Bato na porta do quarto de June e a escuto respirar fundo antes de abri-la. Estava apenas com um shorts de algum pijama largo e um top de academia preto, eu já a tinha visto nua, sem camiseta, sem calça, mas aquele abdômen ainda me faz engolir a seco e ter de o encarar um pouco. Brown se senta em sua cama e fecho a porta atrás de nós.
- Ei... - sorrio, nervosa. Minha voz transbordava mais que isso também, transbordava medo, vergonha e tristeza. Talvez aquela raiva interna tenha sumido agora.
- Ei... - ela repete, me encarando com aqueles malditos olhos - Então... Oque queria conversar comigo?
- June... - sento ao seu lado e respiro fundo para ir direto ao ponto - O meu pulmão piorou muito... Não sou mais a mesma, você percebeu isso no acampamento e não posso negar que eu também. Ele está muito fraco. Tratamento nenhum adiantará mais, com certeza.
- Como você sabe que não?
- June... - suspiro e seguro sua mão.
- É sério. Você sempre vem com esse papo de que não tem cura... Claro que tem! Você mesma falou! Parece que você quer... Sabe...? Se suicidar aos pouquinhos, se maltratando bem devagar!
- Não tem. Eu mal consigo ficar em pé sem este trambolho. - aponto para a máquina e nos calamos, o seu som contínuo do fluxo do ar nos envolta - Entende a gravidade disso?

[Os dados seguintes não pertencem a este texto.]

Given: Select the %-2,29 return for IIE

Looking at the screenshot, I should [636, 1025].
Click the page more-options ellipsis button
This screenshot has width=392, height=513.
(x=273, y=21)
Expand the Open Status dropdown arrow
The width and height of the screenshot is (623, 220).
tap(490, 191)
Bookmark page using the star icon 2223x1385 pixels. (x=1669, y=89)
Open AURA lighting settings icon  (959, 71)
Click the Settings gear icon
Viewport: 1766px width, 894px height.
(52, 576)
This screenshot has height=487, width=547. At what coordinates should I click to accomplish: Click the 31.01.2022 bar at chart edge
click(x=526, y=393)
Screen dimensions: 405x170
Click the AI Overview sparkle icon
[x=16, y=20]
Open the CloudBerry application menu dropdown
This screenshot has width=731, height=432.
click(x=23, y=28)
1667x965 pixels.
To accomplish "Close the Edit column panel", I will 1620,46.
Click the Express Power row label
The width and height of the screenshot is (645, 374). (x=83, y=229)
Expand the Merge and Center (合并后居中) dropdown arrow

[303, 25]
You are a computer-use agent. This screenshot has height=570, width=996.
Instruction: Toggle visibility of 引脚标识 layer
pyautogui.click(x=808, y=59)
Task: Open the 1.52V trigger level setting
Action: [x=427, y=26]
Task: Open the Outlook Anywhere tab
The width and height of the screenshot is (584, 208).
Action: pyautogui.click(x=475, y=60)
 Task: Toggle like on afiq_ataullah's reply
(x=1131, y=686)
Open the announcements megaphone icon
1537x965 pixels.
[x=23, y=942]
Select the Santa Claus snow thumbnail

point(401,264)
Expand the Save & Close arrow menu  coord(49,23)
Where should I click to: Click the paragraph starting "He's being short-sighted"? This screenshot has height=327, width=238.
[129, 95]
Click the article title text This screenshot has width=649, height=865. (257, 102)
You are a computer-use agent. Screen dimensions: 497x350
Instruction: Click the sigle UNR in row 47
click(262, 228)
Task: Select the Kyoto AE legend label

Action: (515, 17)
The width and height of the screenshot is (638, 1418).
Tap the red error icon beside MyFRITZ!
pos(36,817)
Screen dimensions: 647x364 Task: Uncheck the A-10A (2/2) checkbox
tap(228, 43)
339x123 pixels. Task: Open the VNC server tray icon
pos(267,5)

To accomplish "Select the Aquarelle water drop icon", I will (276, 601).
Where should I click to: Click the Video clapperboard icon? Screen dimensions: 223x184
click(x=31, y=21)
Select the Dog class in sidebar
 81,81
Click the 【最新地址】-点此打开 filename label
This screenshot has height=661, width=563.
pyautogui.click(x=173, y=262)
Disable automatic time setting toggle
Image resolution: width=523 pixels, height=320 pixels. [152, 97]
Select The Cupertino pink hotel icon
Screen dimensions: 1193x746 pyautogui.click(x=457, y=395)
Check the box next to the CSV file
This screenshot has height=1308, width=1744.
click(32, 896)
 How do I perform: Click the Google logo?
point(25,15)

- Claro que entendo. Mas Damian teve câncer no pulmão e se recuperou totalmente... Você também vai! É só questão de tempo!
- June, por favor... - ela me corta.
- Você é sempre muito otimista, mas quando se trata da sua doença você vira outra pessoa... Não pode pensar assim. Em menos de um ano você vai estar saudável...
- Me escuta. - resmungo um pouco mais alto - June, eu realmente não consigo ficar em pé sem isso. Isso é meu pulmão. Sem ele eu estou morta, e basta uma falta de tubo de oxigênio e acabou para mim.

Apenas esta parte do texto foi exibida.